Post #1398: Still looks like COVID-19 hospitalizations are flattening, despite rising case counts

Posted on January 12, 2022

 

I know you’re probably still hearing that things are wildly out of control in terms of COVID-19 hospitalizations.

All I can do is show you what’s on the data file the Feds use to track that.

The data source for this analysis is what the US CDC refers to as the Unified Hospital Dataset.  The actual file I’m using can be seen and downloaded at this U.S. DHHS link.

This the update through file date 1/12/2022, but I’m only showing the data through 1/11/2022 because the last day of data tends to be incomplete.  (Best guess, about 8% too low, but it seems to vary from day to day, so it’s best just to leave the last day off.)

Recall that this file has a strong weekly pattern of under-reporting and catch-up, and that I performed some sort of statistical whatsis to even that out as best I could.

Here are the raw and adjusted data.

Source:  Calculated fro unified hospital dataset cited above.  Data through 1/11/2022, file date 1/12/2022

Just by way of explanation, in the raw data (top), today is the day that the numbers should more-than-bounce-back, to make up for the under-reporting in the preceding dip in the line.  Note that they only came up level to the previous high rate.  And so, after adjustment, my inference is that daily new hospitalizations actually fell on that final day, after netting out the expected variation in reporting.

Nationally, we’re getting to the point where COVID-19 patients occupy as large a fraction of U.S. hospital beds and ICU beds as they did at the peak of last year’s winter wave.  Like so, through 1/12/2022 this time, because this is is simple proportion of what’s reported (modest incompleteness of the file doesn’t matter much for these percentages).

Source:  Calculated from unified hospital dataset cited above.  Data through 1/12/2022, file date 1/12/2022

But you have to keep in mind that last year’s winter wave peaked in a few states at a time.  What we saw as the share of all U.S. beds was really an extremely high caseload in some states, divided by all the beds in the U.S.  By contrast, this year’s Omicron wave has involved all the states at once.  It’s spread across all the states.  You can achieve the same fraction of all U.S. beds occupied with lower proportions in each state.

Let me do some round-numbers quantification of that.  Let me count the number of states, over time, where COVID-19 cases filled 30% of more of ICU beds, 40% or more of ICU beds, and 50% or more of ICU beds.  And I’ll color it as a “stoplight” chart:  Green is OK, Yellow is warning, and Red is a problem.

Source:  Calculated from unified hospital dataset cited above.  Data through 1/12/2022, file date 1/12/2022

Notice what’s missing from the Omicron wave?  No red, almost no yellow.  Sure, the COVID-19 share of U.S. ICU beds is as high as it has ever been.   But that’s because Omicron is everywhere, all at once.  What you’re not seeing (yet) is a small subset of states having their hospital systems maxed out.  Which is precisely what you saw in prior waves.

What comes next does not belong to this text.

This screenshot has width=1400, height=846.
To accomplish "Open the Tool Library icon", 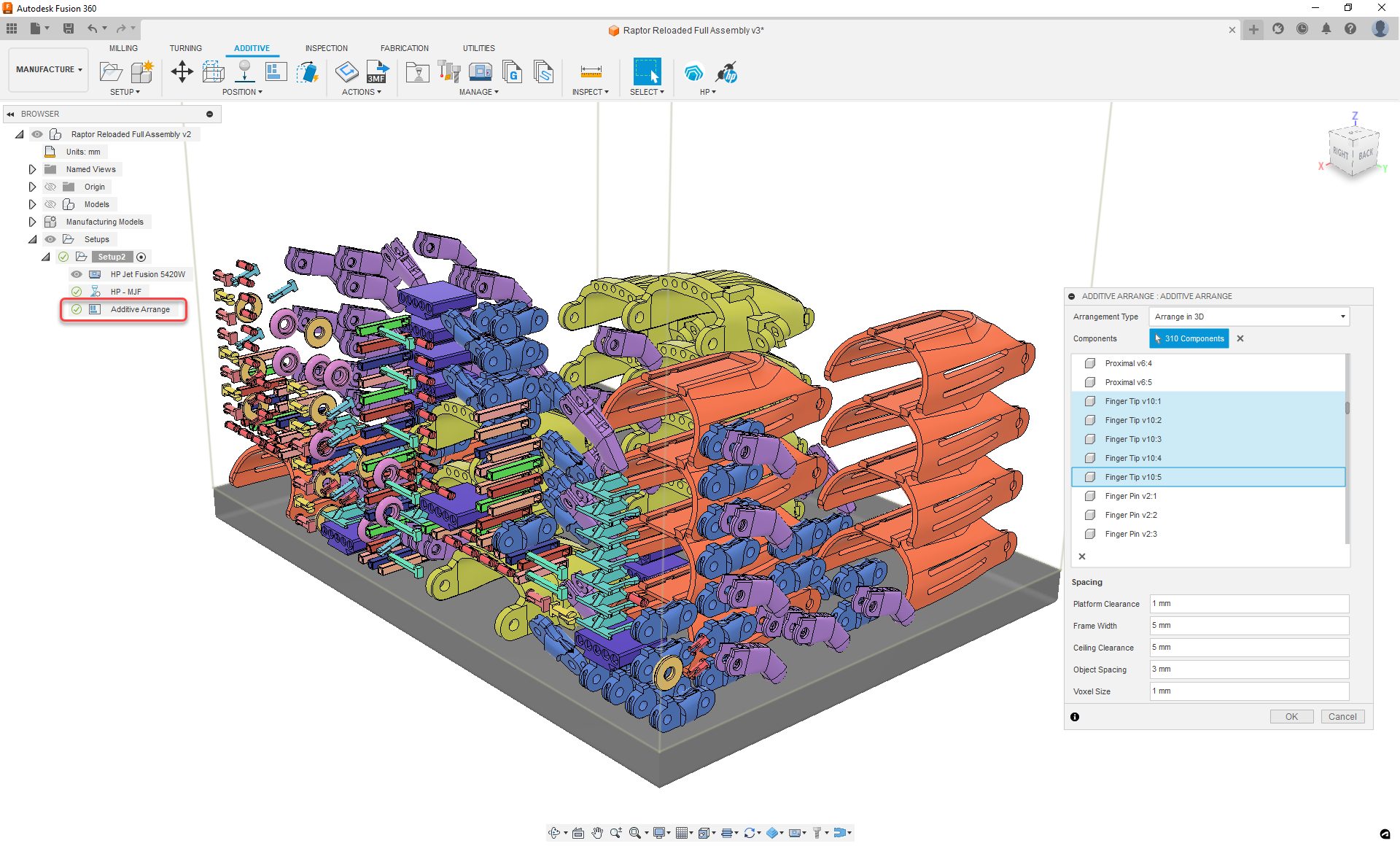I will click(x=448, y=71).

So it’s an odd thing, in that the national numbers look as bad as they ever have.  But it’s really not at all the same level of distress.  And that’s because all hospital bed shortages are local.  In prior waves, we achieved those high national numbers with ultra-high numbers in a few states at a time.  This time, we’re achieving the same national numbers by spreading the cases far more evenly across states.  And thus (so far) avoiding the crises we saw at the last two peaks.